◆ WORK INSTRUCTION
Can you copy out the data exactly? Leave the images out.

◆ EXERCISE DATA
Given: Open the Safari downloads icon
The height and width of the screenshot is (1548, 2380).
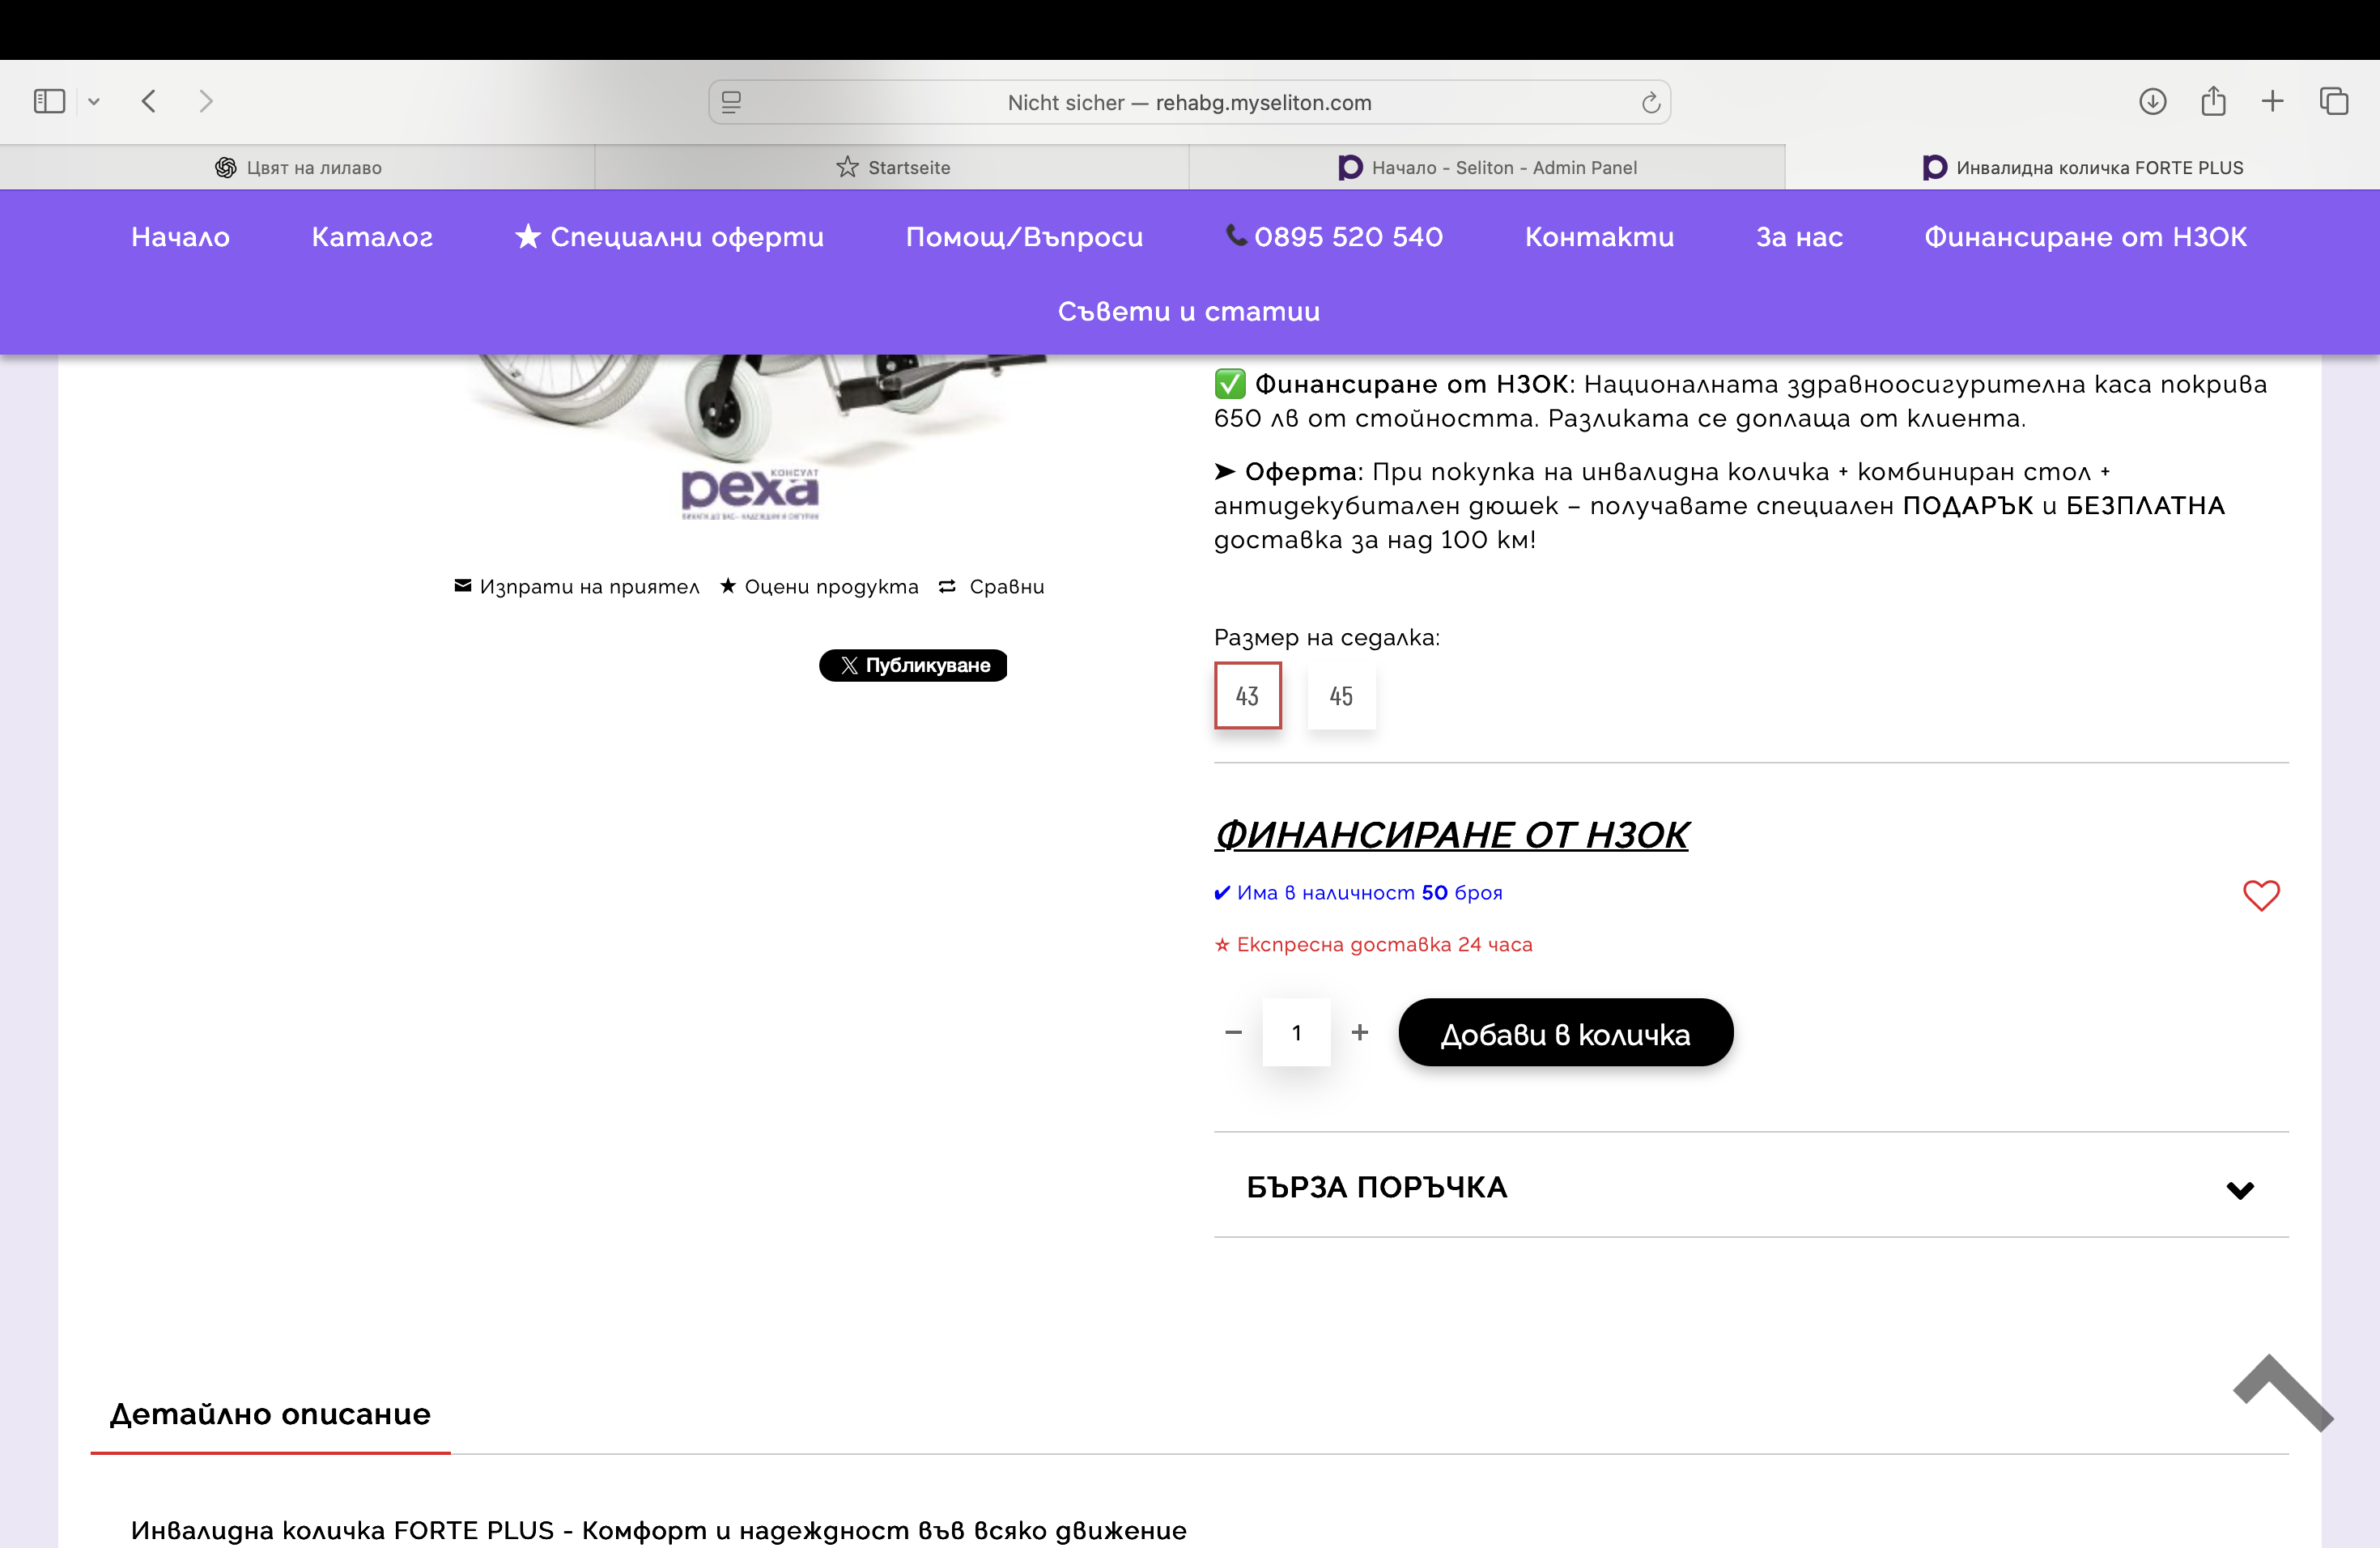Looking at the screenshot, I should click(x=2152, y=101).
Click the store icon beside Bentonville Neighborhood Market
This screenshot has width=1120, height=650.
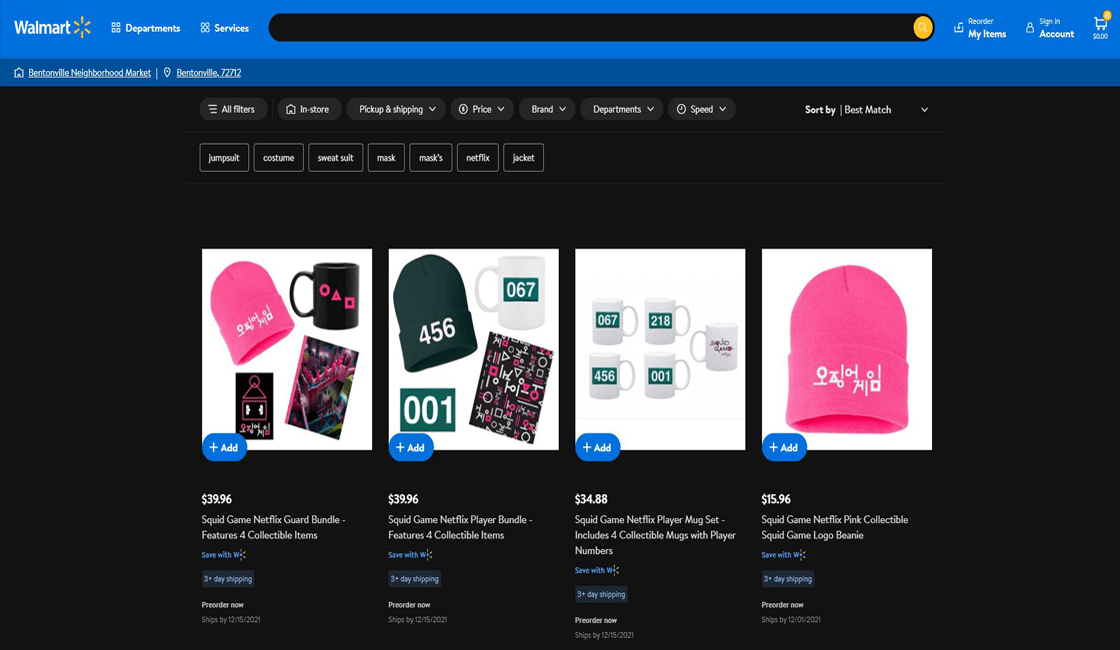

◆ ANSWER SPACE
Given: Open the Safari downloads icon
The height and width of the screenshot is (1548, 2380).
Looking at the screenshot, I should click(x=2152, y=101).
Click the store icon beside Bentonville Neighborhood Market
This screenshot has width=1120, height=650.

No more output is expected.